CN112915206A

CN112915206A - 表皮生长因子Amphiregulin在制备施万细胞调控药物中的应用

Info

Publication number: CN112915206A
Application number: CN202110220808.0A
Authority: CN
Inventors: 易晟; 陈赛玲; 张夫超; 王星辉
Original assignee: Nantong University
Current assignee: Nantong University
Priority date: 2021-02-26
Filing date: 2021-02-26
Publication date: 2021-06-08

Abstract

本发明提供了表皮生长因子Amphiregulin在制备施万细胞调控药物中的应用。本发明首次揭示表皮生长因子Amphiregulin能调节施万细胞的增殖和迁移功能，Amphiregulin敲降能够抑制施万细胞的增殖和迁移，或者通过外源性给予Amphiregulin能够促进施万细胞的增殖和迁移。Amphiregulin可以作为药物设计靶点，用于治疗周围神经再生修复相关的疾病。
**********
• [练习题目]
1. 用两句话概括这份专利文本的内容。
2. 照原文抄录这份专利文本的一段，从“本发明提供了表皮生长因子Am”开始，到“周围神经再生修复相关的疾病。”结束。
**********
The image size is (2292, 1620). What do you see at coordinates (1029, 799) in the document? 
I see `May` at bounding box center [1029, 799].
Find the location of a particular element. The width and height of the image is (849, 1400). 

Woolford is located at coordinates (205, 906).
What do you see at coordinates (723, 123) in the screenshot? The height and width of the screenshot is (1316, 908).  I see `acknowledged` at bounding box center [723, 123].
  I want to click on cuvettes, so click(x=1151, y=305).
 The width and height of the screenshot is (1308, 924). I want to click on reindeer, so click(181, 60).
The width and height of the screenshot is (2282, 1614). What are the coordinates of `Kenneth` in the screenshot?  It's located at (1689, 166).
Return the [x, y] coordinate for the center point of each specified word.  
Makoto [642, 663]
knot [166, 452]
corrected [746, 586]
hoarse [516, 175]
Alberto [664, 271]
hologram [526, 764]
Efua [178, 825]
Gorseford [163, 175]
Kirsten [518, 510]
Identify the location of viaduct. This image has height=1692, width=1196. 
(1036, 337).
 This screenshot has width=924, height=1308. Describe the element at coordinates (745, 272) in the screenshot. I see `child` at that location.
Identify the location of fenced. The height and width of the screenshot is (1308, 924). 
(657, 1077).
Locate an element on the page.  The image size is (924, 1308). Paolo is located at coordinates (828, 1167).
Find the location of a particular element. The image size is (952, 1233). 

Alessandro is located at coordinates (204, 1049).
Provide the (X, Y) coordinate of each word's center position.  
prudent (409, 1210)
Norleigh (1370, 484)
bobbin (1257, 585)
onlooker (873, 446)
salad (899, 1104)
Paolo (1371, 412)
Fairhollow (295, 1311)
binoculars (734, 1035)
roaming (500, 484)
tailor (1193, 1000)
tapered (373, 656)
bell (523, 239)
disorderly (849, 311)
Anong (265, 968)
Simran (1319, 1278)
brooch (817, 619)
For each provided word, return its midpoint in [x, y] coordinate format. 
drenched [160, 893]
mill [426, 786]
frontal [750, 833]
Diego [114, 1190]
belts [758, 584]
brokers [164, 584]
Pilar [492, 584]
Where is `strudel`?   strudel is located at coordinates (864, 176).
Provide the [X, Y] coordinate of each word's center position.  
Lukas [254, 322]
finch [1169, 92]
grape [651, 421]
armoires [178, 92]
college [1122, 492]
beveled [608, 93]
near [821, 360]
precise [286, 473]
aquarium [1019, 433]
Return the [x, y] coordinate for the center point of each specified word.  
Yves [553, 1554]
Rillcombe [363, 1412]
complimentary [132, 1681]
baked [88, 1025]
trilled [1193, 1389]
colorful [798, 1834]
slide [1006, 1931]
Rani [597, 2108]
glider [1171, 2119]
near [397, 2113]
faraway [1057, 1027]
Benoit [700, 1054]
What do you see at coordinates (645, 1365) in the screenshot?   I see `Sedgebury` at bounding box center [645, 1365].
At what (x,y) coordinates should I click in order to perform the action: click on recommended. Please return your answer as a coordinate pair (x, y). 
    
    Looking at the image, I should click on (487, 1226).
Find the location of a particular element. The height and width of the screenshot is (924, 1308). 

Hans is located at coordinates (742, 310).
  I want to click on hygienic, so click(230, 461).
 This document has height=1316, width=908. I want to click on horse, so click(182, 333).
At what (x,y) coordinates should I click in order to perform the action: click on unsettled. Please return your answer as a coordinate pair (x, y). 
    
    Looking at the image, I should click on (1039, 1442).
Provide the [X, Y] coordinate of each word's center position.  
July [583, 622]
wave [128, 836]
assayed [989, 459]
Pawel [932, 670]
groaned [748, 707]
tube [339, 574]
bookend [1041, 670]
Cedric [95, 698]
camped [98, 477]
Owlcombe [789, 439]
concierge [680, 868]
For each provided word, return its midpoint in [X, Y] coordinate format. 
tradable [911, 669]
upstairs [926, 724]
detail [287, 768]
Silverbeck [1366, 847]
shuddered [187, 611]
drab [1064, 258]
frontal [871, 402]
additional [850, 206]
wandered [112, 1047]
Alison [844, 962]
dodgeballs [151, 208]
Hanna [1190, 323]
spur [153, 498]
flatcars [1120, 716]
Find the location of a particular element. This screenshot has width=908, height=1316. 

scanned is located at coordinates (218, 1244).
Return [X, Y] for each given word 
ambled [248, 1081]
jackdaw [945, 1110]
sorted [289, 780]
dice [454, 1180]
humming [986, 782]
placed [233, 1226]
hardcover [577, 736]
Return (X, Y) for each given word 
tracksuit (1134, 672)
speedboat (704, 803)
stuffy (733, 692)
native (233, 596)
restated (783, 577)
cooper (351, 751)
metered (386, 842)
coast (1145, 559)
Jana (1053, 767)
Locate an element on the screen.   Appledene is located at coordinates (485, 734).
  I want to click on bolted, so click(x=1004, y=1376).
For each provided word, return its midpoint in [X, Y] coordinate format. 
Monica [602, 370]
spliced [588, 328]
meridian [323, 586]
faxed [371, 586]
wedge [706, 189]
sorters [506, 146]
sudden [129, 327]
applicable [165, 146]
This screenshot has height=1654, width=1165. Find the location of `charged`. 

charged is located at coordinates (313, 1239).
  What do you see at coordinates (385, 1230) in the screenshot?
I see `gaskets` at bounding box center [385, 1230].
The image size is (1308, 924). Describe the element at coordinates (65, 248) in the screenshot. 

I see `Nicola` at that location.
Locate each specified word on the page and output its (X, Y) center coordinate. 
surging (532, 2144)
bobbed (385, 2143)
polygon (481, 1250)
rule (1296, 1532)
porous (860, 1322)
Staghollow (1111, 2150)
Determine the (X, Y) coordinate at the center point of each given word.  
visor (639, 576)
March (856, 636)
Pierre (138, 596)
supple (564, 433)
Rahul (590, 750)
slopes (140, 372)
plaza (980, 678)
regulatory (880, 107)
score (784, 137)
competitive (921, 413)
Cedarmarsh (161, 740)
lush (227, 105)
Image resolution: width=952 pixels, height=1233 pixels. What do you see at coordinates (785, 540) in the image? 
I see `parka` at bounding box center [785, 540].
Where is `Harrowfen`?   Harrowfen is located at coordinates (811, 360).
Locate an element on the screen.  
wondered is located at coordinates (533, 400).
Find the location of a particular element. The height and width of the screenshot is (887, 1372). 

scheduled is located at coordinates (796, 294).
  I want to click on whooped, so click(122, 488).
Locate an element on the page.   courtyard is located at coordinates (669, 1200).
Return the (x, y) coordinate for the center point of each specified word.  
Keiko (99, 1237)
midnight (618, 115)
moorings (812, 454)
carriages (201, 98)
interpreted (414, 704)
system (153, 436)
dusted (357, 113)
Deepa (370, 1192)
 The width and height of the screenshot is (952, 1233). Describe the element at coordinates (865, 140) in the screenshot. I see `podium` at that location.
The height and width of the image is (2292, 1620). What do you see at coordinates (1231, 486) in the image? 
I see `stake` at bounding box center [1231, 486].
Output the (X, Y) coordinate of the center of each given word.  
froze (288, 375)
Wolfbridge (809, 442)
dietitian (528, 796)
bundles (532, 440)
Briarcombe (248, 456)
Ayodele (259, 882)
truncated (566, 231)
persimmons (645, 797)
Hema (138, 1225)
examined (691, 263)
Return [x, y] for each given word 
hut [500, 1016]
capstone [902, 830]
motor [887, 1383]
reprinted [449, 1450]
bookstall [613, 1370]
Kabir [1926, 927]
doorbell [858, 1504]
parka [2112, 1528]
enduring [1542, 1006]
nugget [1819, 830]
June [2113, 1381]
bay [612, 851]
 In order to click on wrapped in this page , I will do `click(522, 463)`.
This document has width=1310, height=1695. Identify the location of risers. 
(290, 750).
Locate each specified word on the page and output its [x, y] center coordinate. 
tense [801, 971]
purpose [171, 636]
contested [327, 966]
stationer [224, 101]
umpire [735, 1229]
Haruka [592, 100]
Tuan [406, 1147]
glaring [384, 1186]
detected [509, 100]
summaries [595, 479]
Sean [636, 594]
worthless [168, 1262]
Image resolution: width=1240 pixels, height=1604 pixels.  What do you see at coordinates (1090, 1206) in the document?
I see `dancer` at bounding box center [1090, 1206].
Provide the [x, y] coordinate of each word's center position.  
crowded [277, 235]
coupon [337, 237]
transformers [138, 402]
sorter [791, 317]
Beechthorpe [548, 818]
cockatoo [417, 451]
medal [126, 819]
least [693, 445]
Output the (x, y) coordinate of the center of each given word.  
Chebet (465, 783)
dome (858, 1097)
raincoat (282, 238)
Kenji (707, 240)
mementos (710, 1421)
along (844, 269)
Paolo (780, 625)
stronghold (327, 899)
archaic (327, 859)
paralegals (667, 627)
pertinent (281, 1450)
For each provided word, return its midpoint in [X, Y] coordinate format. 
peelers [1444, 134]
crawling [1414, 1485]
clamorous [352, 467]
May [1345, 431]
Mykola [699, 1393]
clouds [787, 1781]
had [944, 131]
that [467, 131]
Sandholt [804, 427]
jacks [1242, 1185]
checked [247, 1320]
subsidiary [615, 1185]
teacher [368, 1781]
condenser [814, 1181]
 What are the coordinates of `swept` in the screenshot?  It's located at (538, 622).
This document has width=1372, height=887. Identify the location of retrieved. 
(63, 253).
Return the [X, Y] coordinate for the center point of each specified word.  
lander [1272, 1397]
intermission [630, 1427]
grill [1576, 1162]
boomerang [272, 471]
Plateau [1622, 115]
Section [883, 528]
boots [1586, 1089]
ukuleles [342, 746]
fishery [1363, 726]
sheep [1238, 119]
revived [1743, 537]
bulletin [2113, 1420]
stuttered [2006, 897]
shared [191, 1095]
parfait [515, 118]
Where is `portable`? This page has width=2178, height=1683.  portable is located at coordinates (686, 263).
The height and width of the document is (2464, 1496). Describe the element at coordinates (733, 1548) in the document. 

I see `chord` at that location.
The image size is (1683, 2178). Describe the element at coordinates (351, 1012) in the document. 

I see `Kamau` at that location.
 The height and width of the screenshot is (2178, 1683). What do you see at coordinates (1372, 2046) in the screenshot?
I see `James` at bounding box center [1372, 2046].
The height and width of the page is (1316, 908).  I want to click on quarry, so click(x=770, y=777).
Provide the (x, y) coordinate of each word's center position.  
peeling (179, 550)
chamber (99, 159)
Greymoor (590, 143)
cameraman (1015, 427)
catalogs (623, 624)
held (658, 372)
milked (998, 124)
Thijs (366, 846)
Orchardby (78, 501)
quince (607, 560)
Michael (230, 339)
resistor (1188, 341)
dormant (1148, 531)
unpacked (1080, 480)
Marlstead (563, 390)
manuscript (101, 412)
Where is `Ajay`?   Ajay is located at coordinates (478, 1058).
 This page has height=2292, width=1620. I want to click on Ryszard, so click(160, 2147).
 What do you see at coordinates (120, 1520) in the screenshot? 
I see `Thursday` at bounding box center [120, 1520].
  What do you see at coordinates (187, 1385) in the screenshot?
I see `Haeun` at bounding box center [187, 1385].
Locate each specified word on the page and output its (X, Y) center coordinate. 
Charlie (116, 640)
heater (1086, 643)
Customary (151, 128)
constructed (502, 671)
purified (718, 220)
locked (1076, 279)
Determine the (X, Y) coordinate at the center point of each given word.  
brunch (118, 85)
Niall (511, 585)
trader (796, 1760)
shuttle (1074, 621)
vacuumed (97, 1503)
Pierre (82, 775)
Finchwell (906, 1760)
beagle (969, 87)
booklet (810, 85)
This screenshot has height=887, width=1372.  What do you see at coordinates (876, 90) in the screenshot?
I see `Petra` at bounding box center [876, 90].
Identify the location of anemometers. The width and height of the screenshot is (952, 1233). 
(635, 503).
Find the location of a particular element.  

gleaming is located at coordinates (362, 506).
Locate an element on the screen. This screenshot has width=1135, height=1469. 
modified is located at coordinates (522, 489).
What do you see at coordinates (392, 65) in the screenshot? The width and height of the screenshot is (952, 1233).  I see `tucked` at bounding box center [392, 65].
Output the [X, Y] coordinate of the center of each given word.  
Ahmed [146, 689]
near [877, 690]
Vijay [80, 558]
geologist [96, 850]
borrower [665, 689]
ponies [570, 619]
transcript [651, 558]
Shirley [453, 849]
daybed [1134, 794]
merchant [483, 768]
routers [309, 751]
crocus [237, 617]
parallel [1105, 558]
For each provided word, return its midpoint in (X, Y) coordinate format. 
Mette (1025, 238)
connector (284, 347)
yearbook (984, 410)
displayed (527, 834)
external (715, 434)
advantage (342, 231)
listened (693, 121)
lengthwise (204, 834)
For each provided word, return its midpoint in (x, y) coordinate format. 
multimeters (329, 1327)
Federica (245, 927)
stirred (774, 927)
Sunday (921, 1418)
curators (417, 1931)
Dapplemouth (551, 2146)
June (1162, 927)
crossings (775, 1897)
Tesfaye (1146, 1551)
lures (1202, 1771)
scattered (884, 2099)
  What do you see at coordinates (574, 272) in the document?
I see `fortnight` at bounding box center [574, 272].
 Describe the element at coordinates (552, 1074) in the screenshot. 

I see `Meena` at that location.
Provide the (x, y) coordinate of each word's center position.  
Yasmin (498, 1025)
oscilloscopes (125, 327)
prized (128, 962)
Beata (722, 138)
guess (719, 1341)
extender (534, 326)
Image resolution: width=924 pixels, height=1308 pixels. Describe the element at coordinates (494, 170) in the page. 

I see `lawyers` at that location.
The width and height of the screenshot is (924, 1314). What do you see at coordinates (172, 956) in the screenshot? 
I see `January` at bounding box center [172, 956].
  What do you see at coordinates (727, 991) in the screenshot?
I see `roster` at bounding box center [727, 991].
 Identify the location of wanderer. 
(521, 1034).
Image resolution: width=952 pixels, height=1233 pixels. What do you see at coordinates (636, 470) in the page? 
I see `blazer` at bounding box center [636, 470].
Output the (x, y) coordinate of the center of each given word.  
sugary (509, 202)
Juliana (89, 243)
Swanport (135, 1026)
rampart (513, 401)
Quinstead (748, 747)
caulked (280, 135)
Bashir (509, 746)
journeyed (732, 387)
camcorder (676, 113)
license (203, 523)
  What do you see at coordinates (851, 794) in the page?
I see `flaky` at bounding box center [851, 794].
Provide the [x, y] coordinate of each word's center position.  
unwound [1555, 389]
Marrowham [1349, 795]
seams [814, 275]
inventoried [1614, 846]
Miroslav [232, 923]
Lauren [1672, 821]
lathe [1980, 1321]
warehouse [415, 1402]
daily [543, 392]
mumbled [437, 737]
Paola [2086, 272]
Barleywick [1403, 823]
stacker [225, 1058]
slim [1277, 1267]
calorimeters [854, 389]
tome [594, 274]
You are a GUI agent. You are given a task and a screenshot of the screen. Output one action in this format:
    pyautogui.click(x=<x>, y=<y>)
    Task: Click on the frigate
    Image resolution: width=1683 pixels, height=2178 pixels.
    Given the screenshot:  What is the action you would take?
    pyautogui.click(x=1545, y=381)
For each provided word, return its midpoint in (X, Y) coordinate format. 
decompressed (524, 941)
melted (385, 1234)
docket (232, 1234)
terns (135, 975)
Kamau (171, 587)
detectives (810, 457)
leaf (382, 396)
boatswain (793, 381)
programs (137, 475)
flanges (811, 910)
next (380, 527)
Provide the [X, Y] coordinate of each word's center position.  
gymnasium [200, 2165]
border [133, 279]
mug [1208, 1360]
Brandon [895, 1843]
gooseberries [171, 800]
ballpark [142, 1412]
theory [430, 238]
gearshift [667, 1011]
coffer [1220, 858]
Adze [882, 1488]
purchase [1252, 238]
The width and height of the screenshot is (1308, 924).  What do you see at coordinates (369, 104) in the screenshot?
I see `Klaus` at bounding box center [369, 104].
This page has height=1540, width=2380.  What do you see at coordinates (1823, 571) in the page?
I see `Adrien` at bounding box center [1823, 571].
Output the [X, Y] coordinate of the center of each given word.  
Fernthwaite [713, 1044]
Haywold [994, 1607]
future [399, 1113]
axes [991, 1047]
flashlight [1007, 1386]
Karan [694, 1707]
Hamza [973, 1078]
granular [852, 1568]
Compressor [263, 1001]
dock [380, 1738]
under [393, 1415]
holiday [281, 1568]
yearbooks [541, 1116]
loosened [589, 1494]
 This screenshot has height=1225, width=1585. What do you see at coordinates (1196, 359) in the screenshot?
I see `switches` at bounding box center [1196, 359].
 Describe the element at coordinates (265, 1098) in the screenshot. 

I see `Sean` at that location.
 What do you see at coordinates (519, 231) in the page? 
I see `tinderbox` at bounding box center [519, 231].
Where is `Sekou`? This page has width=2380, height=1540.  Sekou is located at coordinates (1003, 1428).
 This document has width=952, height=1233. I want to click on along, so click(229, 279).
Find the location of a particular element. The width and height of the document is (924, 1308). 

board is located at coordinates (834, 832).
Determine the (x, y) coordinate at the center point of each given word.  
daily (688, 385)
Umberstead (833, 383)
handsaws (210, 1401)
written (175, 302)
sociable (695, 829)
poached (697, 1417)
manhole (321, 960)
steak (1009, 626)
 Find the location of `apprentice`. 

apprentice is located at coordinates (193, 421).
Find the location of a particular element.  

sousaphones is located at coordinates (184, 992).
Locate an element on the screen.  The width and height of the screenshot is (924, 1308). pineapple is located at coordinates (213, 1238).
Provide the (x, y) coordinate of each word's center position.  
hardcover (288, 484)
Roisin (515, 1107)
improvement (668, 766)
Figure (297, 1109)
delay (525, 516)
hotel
**********
• [各题答案]
1. 这项专利的原始申请人是南通大学，它提出把表皮生长因子Amphiregulin用于制备施万细胞调控药物。摘要指出，Amphiregulin能调节施万细胞的增殖和迁移，敲降它会抑制这两项功能，外源性给予则会促进；因此它可以作为药物设计靶点，用于治疗与周围神经再生修复有关的疾病。

2.
本发明提供了表皮生长因子Amphiregulin在制备施万细胞调控药物中的应用。本发明首次揭示表皮生长因子Amphiregulin能调节施万细胞的增殖和迁移功能，Amphiregulin敲降能够抑制施万细胞的增殖和迁移，或者通过外源性给予Amphiregulin能够促进施万细胞的增殖和迁移。Amphiregulin可以作为药物设计靶点，用于治疗周围神经再生修复相关的疾病。